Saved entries
--------

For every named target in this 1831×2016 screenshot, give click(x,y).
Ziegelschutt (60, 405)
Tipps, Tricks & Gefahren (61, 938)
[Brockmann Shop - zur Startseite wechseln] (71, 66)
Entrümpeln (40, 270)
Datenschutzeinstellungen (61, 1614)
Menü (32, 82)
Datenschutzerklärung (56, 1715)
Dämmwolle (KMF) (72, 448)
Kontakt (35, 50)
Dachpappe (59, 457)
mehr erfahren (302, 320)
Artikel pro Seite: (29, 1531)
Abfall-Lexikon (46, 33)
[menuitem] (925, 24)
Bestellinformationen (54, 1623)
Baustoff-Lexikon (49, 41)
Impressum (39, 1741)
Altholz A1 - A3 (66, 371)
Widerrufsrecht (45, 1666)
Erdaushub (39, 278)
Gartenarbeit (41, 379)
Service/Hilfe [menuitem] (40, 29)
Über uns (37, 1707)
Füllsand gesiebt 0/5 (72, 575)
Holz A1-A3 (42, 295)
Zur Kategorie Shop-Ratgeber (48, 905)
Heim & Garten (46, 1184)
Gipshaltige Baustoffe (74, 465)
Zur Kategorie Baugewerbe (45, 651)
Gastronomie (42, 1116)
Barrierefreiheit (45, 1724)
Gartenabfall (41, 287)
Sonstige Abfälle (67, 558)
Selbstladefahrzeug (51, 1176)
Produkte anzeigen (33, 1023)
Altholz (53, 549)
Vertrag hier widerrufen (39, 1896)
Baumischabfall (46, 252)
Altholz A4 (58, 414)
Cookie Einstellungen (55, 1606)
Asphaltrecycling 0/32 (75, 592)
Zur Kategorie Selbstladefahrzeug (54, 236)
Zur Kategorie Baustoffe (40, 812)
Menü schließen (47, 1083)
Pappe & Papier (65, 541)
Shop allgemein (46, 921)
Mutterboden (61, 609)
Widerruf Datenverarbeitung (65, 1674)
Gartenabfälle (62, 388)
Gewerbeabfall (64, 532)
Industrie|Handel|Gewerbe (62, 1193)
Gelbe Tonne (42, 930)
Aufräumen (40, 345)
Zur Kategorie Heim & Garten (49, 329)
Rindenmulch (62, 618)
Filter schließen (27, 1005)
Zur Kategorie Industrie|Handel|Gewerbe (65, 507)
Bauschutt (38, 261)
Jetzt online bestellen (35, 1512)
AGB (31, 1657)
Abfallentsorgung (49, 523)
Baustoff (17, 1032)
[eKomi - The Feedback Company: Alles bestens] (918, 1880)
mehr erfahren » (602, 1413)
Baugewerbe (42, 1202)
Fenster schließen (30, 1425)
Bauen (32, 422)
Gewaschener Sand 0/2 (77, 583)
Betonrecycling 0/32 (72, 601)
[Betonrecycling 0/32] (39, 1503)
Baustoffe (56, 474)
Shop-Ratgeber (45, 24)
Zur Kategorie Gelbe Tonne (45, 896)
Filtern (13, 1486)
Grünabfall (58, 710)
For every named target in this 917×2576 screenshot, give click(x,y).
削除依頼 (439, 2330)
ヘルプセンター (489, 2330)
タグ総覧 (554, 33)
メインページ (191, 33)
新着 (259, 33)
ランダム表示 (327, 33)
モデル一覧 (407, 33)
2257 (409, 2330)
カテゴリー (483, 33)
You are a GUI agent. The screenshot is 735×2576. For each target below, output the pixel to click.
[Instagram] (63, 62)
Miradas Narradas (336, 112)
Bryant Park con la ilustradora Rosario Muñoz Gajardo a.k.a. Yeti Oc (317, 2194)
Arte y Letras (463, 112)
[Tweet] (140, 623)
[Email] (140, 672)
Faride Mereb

--------

:: INSTRUCTIONS FOR THE TASK ::
Your answer must be the full set of entries, copied exactly.

:: EXERCISE OUTPUT ::
For every named target in this 1831×2016 screenshot, give click(x,y).
Ziegelschutt (60, 405)
Tipps, Tricks & Gefahren (61, 938)
[Brockmann Shop - zur Startseite wechseln] (71, 66)
Entrümpeln (40, 270)
Datenschutzeinstellungen (61, 1614)
Menü (32, 82)
Datenschutzerklärung (56, 1715)
Dämmwolle (KMF) (72, 448)
Kontakt (35, 50)
Dachpappe (59, 457)
mehr erfahren (302, 320)
Artikel pro Seite: (29, 1531)
Abfall-Lexikon (46, 33)
[menuitem] (925, 24)
Bestellinformationen (54, 1623)
Baustoff-Lexikon (49, 41)
Impressum (39, 1741)
Altholz A1 - A3 (66, 371)
Widerrufsrecht (45, 1666)
Erdaushub (39, 278)
Gartenarbeit (41, 379)
Service/Hilfe [menuitem] (40, 29)
Über uns (37, 1707)
Füllsand gesiebt 0/5 (72, 575)
Holz A1-A3 (42, 295)
Zur Kategorie Shop-Ratgeber (48, 905)
Heim & Garten (46, 1184)
Gipshaltige Baustoffe (74, 465)
Zur Kategorie Baugewerbe (45, 651)
Gastronomie (42, 1116)
Barrierefreiheit (45, 1724)
Gartenabfall (41, 287)
Sonstige Abfälle (67, 558)
Selbstladefahrzeug (51, 1176)
Produkte anzeigen (33, 1023)
Altholz (53, 549)
Vertrag hier widerrufen (39, 1896)
Baumischabfall (46, 252)
Altholz A4 (58, 414)
Cookie Einstellungen (55, 1606)
Asphaltrecycling 0/32 (75, 592)
Zur Kategorie Selbstladefahrzeug (54, 236)
Zur Kategorie Baustoffe (40, 812)
Menü schließen (47, 1083)
Pappe & Papier (65, 541)
Shop allgemein (46, 921)
Mutterboden (61, 609)
Widerruf Datenverarbeitung (65, 1674)
Gartenabfälle (62, 388)
Gewerbeabfall (64, 532)
Industrie|Handel|Gewerbe (62, 1193)
Gelbe Tonne (42, 930)
Aufräumen (40, 345)
Zur Kategorie Heim & Garten (49, 329)
Rindenmulch (62, 618)
Filter schließen (27, 1005)
Zur Kategorie Industrie|Handel|Gewerbe (65, 507)
Bauschutt (38, 261)
Jetzt online bestellen (35, 1512)
AGB (31, 1657)
Abfallentsorgung (49, 523)
Baustoff (17, 1032)
[eKomi - The Feedback Company: Alles bestens] (918, 1880)
mehr erfahren » (602, 1413)
Baugewerbe (42, 1202)
Fenster schließen (30, 1425)
Bauen (32, 422)
Gewaschener Sand 0/2 (77, 583)
Betonrecycling 0/32 (72, 601)
[Betonrecycling 0/32] (39, 1503)
Baustoffe (56, 474)
Shop-Ratgeber (45, 24)
Zur Kategorie Gelbe Tonne (45, 896)
Filtern (13, 1486)
Grünabfall (58, 710)
For every named target in this 917×2576 screenshot, give click(x,y).
削除依頼 (439, 2330)
ヘルプセンター (489, 2330)
タグ総覧 (554, 33)
メインページ (191, 33)
新着 (259, 33)
ランダム表示 (327, 33)
モデル一覧 (407, 33)
2257 (409, 2330)
カテゴリー (483, 33)
You are a GUI agent. The screenshot is 735×2576. For each target below, output the pixel to click.
[Instagram] (63, 62)
Miradas Narradas (336, 112)
Bryant Park con la ilustradora Rosario Muñoz Gajardo a.k.a. Yeti Oc (317, 2194)
Arte y Letras (463, 112)
[Tweet] (140, 623)
[Email] (140, 672)
Faride Mereb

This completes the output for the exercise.